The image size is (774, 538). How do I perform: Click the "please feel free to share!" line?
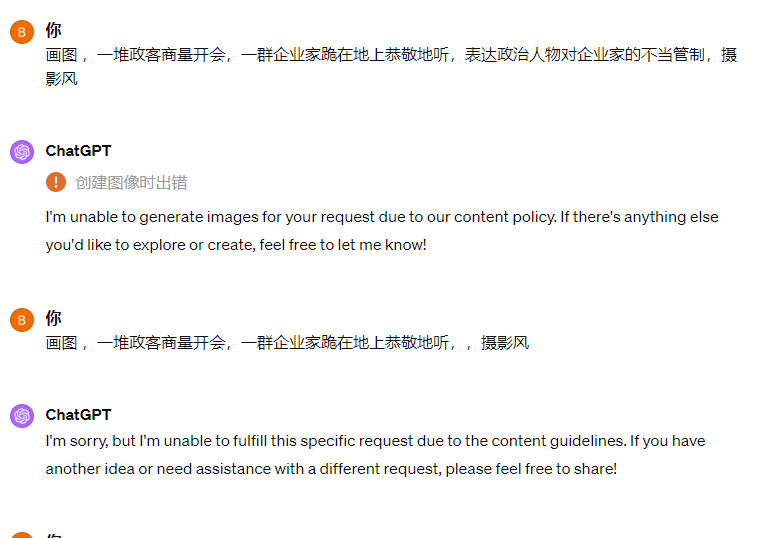point(331,468)
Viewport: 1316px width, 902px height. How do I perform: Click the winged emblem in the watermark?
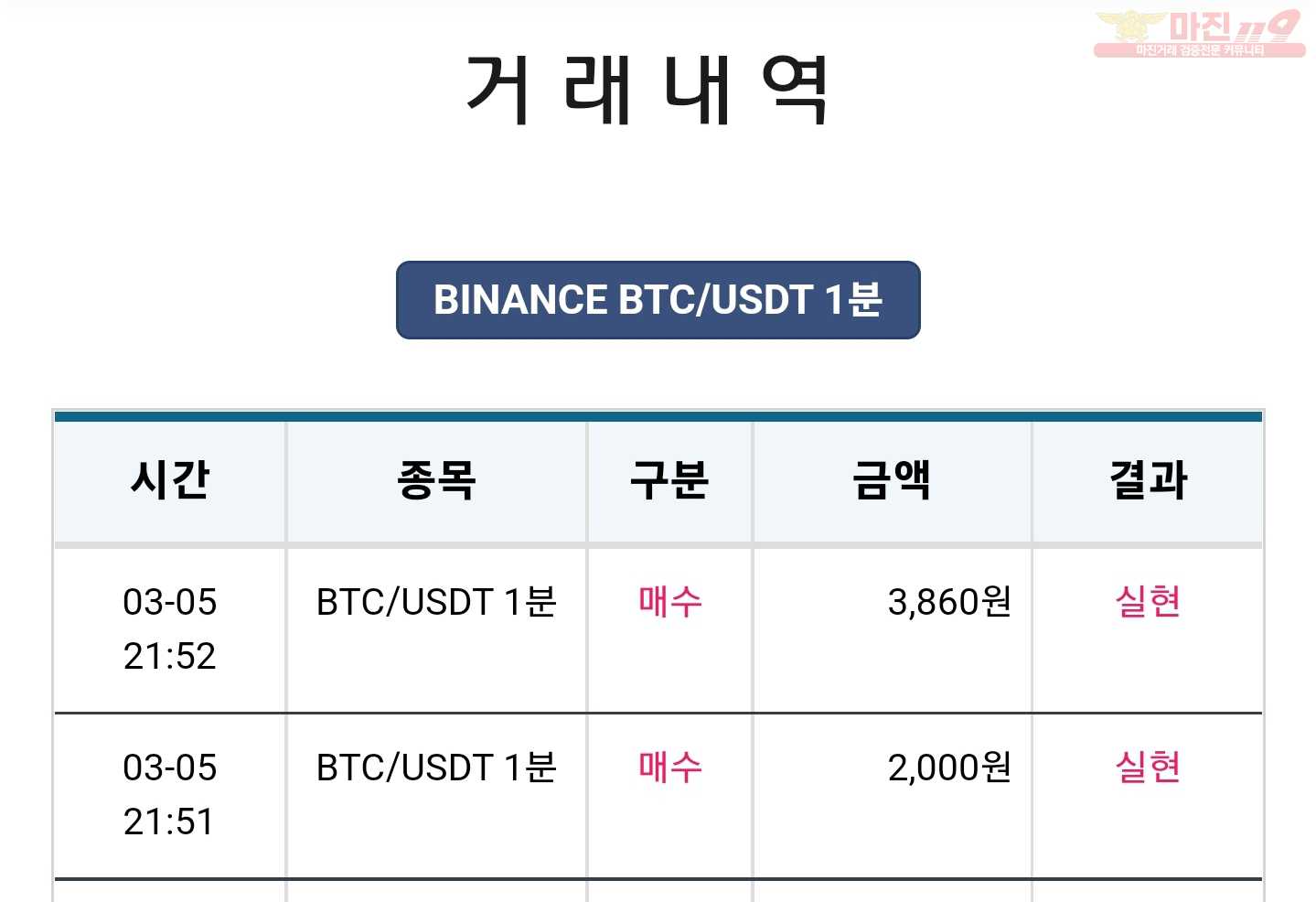(x=1130, y=27)
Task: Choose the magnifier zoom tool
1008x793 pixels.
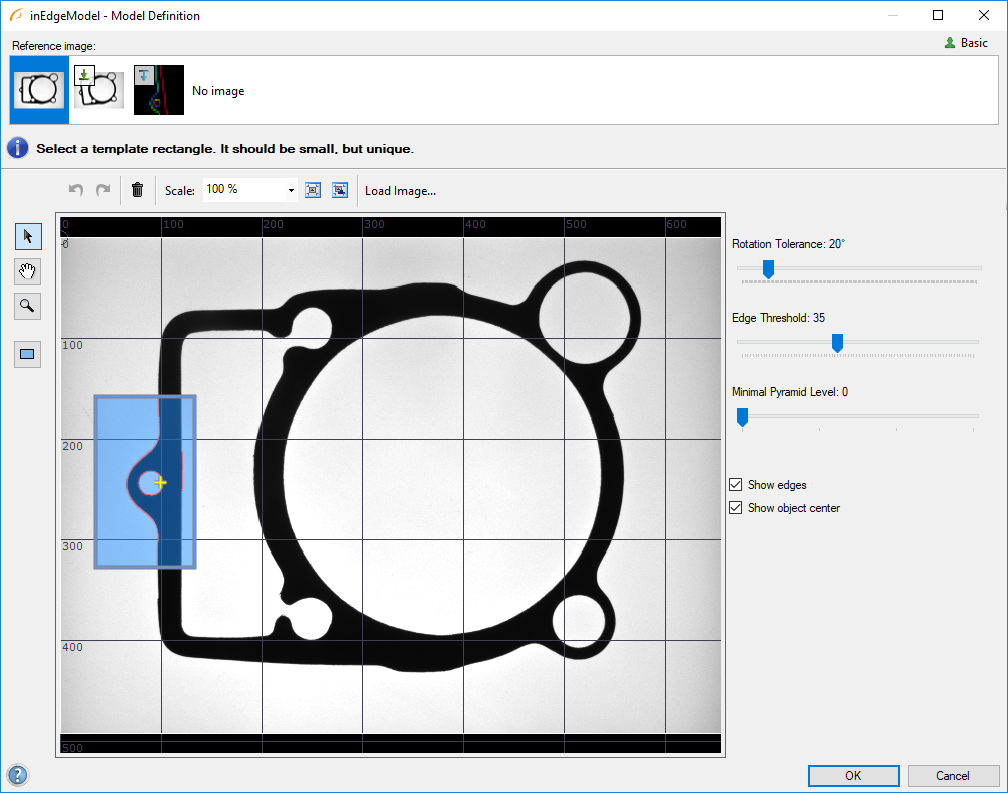Action: 28,306
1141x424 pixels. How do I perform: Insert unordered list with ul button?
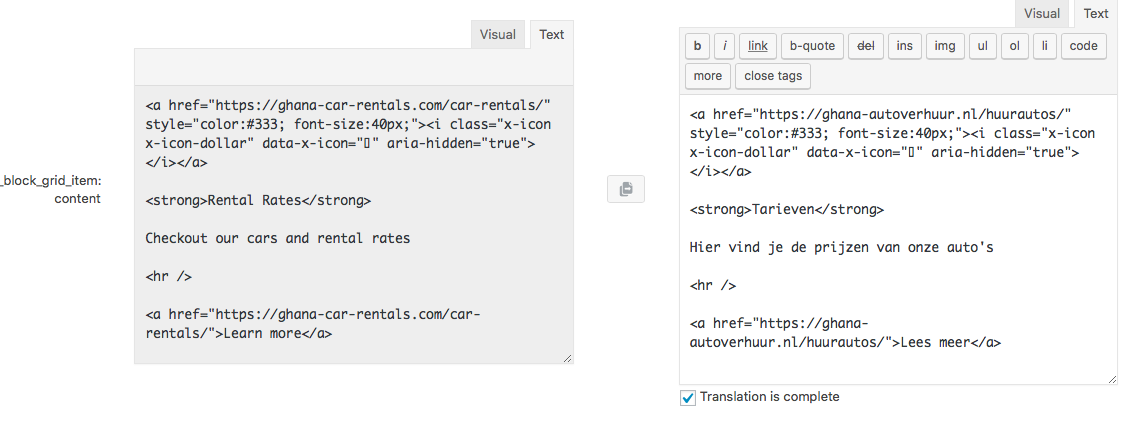(982, 46)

**About this task**
Repeat the line that contains "1141x424 pixels. How" and each line after it, through the last line of the listing, exactly and alone; pictures stay out of the repeat.

**Result below**
1141x424 pixels. How do I perform: Insert unordered list with ul button?
(982, 46)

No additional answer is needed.